The answer must be an exact copy of the lines from the one containing "Click the pencil edit icon for Select service" through the end of the records, with the pictures left out.

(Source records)
"""

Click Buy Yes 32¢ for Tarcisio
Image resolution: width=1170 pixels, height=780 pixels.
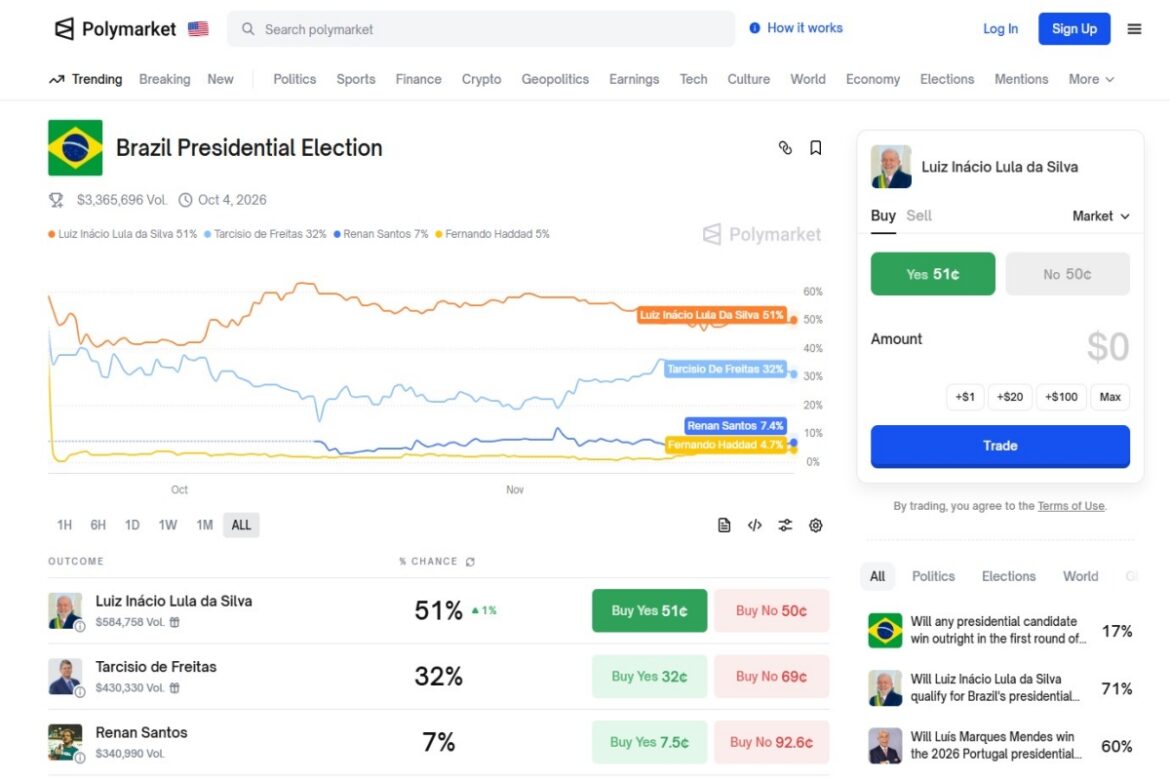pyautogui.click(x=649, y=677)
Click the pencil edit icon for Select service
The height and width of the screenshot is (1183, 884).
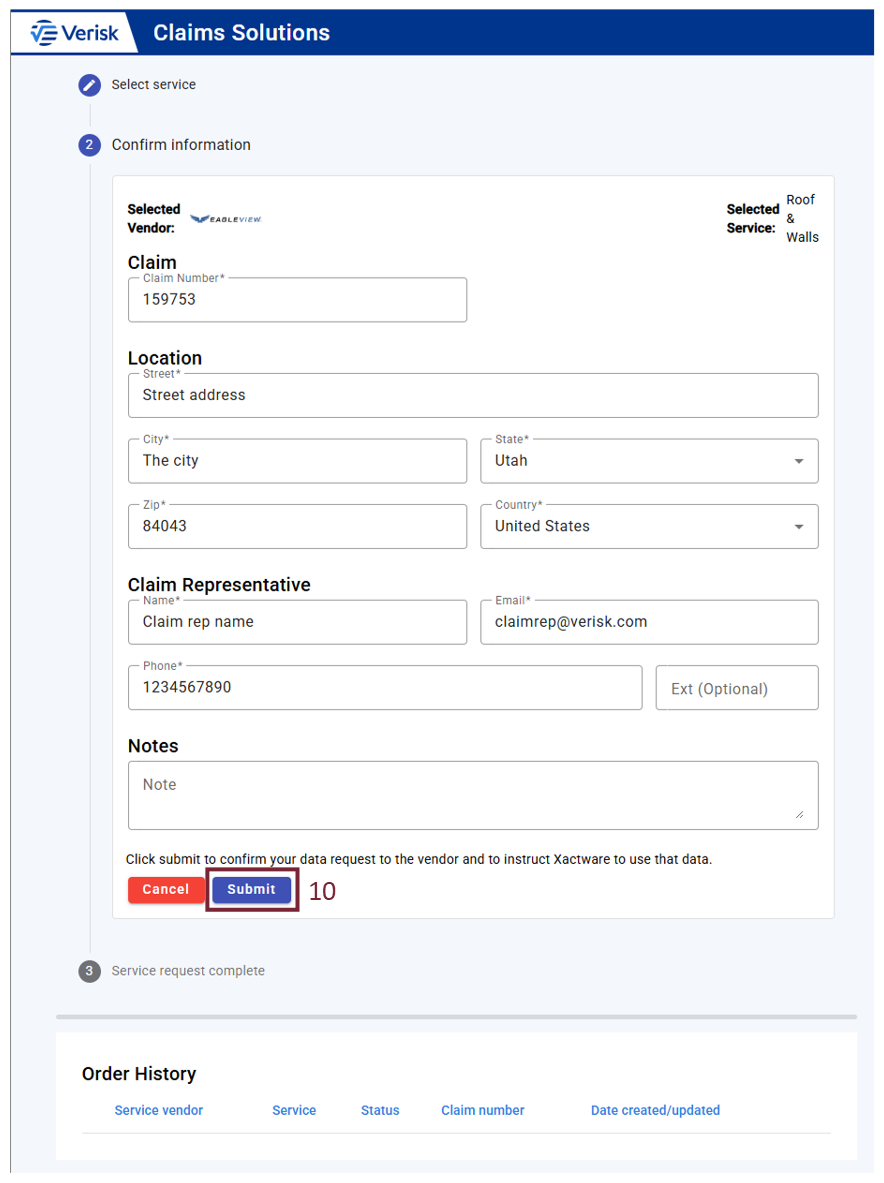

"""

** Solution **
Click the pencil edit icon for Select service
The height and width of the screenshot is (1183, 884).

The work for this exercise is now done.